Any word that is used to identify oneself is self-evidently important. By using terms and phrases that identify us with our culture or ethnic heritage, we highlight how we understand ourselves in light of our connection to the past. The terms we use to self-identify frame and explain our individuality, yet these identity words are also used to place ourselves in the context of a broader community. In other words, a term like “Latino” is used to represent an ethnic heritage, and ethnic heritage places an individual into a group that has similar traits, such as a common language and shared culture.
“Latino” and “Hispanic” are widely accepted terms that, although not without controversy, have stood the test of time. Most people today make no connection to the terms’ original connotations when they hear them used in conversation. “Latino” is simply understood to refer to a person with Latin American roots, and a Hispanic is known to be a person tied to Spain and the Spanish colonies and/or the Spanish language. So why not give “Latinx” a try? Give it a few decades and it too will pass the test of time, some say. I think not!

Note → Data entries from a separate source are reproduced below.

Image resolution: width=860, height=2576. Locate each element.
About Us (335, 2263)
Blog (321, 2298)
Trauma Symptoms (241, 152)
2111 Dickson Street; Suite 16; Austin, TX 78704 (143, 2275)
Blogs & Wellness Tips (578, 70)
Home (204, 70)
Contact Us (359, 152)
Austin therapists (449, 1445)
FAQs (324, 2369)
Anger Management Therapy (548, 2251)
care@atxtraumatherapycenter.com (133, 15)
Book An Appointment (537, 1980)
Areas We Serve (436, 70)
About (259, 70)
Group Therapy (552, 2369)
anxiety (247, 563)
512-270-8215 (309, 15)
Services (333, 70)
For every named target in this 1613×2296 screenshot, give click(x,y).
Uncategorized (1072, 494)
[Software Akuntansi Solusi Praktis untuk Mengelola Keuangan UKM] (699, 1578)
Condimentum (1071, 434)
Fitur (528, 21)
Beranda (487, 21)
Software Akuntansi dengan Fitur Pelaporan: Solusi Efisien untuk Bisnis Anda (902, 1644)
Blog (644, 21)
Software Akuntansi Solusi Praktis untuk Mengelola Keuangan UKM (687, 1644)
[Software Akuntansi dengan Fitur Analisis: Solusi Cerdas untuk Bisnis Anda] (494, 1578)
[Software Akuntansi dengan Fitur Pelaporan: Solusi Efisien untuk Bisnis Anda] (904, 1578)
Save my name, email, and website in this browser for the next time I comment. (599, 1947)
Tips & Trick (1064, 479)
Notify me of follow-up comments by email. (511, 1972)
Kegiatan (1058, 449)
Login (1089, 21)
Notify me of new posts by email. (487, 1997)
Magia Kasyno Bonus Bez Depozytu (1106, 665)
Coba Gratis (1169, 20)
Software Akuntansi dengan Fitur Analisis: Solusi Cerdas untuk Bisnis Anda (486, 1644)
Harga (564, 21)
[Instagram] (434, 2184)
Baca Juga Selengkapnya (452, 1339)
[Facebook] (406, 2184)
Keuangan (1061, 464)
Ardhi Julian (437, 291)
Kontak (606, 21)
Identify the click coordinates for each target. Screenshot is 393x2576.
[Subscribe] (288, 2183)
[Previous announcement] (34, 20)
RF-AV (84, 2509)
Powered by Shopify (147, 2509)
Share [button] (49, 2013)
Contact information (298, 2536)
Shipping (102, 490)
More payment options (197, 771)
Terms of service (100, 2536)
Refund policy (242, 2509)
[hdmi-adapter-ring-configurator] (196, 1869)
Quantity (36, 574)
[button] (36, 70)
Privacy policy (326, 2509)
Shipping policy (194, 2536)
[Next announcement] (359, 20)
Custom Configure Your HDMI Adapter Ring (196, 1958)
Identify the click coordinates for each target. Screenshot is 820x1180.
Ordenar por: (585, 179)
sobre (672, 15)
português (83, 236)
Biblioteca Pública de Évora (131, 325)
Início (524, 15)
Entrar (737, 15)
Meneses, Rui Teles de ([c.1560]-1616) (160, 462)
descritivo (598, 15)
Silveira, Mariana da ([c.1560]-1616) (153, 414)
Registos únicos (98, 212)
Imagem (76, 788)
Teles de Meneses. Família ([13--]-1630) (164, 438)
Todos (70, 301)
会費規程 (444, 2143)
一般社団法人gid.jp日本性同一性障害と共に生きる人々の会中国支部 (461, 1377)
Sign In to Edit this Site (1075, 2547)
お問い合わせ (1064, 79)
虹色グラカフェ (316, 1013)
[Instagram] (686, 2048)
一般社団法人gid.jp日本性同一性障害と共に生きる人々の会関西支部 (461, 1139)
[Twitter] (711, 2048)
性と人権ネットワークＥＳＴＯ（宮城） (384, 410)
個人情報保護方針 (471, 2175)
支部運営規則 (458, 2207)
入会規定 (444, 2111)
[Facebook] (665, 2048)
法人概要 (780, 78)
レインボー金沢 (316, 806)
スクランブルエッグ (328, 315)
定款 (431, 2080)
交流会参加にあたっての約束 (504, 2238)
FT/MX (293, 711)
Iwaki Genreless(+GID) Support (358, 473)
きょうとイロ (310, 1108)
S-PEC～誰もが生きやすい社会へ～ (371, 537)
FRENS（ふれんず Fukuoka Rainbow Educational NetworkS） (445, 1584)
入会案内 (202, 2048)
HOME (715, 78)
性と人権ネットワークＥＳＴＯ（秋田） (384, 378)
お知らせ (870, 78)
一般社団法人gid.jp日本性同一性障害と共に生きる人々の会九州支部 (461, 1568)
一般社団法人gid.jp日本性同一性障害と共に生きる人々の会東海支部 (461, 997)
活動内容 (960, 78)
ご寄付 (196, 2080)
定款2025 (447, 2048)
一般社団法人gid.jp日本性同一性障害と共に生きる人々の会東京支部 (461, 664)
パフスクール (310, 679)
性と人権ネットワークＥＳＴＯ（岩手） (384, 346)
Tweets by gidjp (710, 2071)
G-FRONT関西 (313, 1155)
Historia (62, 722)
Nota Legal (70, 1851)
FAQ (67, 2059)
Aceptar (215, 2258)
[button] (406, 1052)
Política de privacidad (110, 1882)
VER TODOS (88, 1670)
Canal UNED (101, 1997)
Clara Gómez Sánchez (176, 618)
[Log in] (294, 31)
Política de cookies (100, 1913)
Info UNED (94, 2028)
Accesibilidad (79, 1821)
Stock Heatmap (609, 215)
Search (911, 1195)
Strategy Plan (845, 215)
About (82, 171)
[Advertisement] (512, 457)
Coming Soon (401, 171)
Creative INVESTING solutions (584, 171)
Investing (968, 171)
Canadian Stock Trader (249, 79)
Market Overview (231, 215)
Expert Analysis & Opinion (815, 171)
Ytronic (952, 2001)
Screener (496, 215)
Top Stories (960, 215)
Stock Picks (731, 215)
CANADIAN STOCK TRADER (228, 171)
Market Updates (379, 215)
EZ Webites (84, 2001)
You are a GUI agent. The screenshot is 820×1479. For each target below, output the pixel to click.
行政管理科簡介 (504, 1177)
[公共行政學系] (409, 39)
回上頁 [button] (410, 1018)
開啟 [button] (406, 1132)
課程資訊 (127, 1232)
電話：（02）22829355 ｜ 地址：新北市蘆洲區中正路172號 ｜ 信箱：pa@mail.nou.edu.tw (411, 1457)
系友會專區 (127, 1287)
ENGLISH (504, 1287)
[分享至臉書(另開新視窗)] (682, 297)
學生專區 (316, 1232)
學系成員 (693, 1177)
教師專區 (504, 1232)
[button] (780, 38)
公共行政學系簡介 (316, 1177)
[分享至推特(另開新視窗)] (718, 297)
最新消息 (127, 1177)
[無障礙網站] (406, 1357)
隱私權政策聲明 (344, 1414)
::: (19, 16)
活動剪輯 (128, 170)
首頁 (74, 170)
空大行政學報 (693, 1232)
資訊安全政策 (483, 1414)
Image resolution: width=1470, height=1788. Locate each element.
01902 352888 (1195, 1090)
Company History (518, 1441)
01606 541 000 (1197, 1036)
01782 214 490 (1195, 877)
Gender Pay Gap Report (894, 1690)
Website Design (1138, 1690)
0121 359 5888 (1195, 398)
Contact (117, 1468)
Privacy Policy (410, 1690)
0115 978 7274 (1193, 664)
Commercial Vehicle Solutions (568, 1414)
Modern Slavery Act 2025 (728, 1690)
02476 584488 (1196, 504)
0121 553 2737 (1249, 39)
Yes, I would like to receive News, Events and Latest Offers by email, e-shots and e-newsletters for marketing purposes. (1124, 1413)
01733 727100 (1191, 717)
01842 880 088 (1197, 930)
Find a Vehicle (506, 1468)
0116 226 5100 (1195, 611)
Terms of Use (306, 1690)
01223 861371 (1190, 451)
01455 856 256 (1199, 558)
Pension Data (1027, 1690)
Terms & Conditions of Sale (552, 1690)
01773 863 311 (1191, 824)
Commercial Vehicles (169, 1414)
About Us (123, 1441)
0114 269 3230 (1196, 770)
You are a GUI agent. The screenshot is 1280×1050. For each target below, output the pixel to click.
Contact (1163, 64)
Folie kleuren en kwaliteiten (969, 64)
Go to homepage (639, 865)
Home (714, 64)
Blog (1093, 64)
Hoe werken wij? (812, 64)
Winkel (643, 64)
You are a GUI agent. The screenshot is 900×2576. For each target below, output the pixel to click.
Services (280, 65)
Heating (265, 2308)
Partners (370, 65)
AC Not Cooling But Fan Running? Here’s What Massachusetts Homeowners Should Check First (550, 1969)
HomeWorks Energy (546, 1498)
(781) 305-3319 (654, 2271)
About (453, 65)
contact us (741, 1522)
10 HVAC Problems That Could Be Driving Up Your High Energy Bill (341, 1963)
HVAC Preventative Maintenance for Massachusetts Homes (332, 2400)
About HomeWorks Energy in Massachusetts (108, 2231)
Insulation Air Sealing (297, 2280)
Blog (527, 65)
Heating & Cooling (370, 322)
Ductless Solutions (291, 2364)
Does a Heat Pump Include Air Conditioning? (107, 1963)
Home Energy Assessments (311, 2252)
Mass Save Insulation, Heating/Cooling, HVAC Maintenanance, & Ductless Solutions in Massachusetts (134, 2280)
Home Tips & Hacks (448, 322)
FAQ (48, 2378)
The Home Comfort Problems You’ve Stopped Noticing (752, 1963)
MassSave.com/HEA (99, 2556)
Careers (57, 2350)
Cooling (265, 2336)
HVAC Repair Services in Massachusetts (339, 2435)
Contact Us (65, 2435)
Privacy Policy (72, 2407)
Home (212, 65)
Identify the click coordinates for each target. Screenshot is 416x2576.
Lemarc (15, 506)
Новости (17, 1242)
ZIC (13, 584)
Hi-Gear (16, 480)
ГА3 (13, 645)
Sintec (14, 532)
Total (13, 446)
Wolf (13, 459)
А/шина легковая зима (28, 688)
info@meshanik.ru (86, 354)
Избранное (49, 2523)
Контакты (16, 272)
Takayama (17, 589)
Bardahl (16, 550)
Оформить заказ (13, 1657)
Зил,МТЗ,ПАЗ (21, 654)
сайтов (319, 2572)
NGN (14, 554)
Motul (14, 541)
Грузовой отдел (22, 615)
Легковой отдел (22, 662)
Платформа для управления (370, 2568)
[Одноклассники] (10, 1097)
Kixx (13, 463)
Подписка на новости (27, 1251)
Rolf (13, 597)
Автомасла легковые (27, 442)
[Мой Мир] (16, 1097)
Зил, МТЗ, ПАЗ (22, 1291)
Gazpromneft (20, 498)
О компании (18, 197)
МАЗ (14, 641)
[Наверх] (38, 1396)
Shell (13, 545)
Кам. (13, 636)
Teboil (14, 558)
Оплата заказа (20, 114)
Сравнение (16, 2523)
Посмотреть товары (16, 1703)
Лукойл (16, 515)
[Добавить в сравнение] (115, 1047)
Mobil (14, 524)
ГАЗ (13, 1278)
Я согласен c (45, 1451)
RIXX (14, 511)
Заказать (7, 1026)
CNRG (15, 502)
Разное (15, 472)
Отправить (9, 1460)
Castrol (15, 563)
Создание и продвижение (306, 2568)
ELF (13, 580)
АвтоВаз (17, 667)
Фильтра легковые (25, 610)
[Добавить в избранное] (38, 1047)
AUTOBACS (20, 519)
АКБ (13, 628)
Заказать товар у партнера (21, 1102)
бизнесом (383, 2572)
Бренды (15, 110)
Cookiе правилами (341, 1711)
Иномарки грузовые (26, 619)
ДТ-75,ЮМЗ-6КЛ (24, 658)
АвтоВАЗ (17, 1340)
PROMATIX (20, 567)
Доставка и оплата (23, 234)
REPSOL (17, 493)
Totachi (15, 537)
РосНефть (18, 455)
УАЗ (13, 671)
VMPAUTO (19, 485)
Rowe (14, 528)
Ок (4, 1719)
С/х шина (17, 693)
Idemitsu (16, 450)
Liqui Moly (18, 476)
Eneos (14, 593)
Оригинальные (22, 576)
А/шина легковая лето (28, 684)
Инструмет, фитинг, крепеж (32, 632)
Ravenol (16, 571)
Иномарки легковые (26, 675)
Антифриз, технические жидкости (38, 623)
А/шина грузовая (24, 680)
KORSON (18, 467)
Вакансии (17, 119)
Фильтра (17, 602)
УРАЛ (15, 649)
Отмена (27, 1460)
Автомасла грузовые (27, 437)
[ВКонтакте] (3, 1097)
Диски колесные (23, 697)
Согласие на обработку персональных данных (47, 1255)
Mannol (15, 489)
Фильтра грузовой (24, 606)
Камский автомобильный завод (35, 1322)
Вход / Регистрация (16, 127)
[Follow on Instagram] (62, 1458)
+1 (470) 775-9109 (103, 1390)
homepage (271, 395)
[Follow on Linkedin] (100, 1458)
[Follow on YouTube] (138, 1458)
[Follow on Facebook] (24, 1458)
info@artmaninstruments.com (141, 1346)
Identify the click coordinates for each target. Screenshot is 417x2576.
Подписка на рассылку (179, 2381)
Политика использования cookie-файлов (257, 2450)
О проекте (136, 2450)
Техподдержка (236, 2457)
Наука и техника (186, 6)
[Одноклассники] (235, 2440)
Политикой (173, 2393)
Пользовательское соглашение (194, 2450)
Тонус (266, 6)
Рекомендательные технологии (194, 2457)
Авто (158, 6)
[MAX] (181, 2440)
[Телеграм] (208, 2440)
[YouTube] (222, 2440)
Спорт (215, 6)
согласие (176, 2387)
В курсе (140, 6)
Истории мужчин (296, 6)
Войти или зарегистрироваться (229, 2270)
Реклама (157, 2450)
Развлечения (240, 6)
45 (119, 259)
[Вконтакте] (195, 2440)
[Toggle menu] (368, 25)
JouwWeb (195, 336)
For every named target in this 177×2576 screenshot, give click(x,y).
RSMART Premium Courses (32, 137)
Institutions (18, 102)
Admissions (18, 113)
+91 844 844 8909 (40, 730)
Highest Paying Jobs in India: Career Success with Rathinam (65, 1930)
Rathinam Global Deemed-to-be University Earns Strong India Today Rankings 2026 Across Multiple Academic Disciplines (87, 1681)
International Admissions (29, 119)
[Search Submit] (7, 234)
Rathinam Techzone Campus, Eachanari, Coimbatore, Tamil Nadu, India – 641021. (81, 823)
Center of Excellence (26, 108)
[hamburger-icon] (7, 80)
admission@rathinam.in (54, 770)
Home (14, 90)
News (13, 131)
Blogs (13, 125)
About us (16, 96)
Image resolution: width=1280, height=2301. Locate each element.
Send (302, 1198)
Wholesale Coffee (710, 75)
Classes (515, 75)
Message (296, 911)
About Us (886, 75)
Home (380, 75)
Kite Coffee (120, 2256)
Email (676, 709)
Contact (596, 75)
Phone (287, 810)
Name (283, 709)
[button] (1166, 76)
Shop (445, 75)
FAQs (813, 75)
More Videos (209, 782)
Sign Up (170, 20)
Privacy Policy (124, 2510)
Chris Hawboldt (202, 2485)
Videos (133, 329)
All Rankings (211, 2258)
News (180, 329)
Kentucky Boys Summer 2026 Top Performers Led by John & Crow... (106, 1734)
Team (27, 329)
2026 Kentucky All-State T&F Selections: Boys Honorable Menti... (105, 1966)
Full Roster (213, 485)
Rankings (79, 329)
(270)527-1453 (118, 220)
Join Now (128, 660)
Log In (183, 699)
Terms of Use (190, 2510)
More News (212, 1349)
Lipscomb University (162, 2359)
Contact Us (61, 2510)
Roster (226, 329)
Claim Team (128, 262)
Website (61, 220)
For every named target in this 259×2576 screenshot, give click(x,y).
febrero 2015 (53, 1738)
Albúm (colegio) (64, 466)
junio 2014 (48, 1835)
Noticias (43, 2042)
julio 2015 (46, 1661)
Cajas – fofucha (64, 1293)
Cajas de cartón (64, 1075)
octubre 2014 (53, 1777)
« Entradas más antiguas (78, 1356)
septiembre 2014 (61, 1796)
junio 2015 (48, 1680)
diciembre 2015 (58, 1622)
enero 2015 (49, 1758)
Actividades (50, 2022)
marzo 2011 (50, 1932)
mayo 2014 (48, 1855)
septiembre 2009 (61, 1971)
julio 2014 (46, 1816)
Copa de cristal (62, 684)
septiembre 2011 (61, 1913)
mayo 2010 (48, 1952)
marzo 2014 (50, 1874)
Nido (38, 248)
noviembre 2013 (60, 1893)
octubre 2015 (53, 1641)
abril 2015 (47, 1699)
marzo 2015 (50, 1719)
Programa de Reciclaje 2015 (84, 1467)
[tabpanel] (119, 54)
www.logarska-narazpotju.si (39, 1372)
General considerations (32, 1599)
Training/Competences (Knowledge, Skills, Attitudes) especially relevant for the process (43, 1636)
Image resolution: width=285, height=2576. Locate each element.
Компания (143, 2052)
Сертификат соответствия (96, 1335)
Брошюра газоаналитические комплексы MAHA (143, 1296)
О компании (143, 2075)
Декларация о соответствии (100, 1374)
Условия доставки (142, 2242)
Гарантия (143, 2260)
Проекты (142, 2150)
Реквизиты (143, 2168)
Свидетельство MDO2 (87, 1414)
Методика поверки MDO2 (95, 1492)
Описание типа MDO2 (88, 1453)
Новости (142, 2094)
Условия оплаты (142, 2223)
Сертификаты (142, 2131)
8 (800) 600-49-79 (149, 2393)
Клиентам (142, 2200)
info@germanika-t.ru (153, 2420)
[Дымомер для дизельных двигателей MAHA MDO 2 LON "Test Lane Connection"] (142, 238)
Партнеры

Columnist Ruben Navarrette calls the word silly and self-indulgent—and that’s putting it mildly. Elites consumed with the trinity of gender, class, and race find political utility in the use of “Latinx,” but it comes at the expense of stripping Latinos/Hispanics of the right to self-designate. It is exclusionary and disempowering. Beyond that, but no less important, “Latinx” distorts the language of Spanish grammar itself. Every Spanish noun has a specific article that denotes the gender of the word: male or female. I suppose some may not like that feature, but it is part of the fixed and historical uniqueness of the language. “Latinx” attacks the pride we should have in our language. It erases the distinctions that make Spanish-speakers unique and that connect them to their larger cultural and linguistic history.
Anecdotally, I find that many people who are called Hispanic or Latino but are of Mexican heritage simply identify themselves as Mexican. They don’t use the term “Mexican” to connect to their nationality, for they are Americans; rather, they use “Mexican” to refer to their ethnic or overall identity, which is a particular subset of Hispanic or Latino culture. That seems sufficient in their mind.
I have never identified as Latino and could not imagine calling myself Latino. Like the Hispanics who call themselves Mexican, I call myself American—and by American, I mean that I am simultaneously distinguished and united, historically and culturally, to every last person living as an American and in America. That seems sufficient in my mind. Hispanic seems to work better for me when I can’t navigate past a webpage without checking an ethnicity box and “decline to state” is not an option.
If another person asks if I am Latino, I won’t get hung up on the phrase. Instead, I will likely answer with “Sure,” or “If you say so,” or “What gives you that impression?” But if someone asks me if I am “Latinx,” I will state that I am absolutely not “Latinx,” and I will launch into a long tirade about artificial, political neologisms being assigned to me by critical social justice proponents and language and culture manipulators.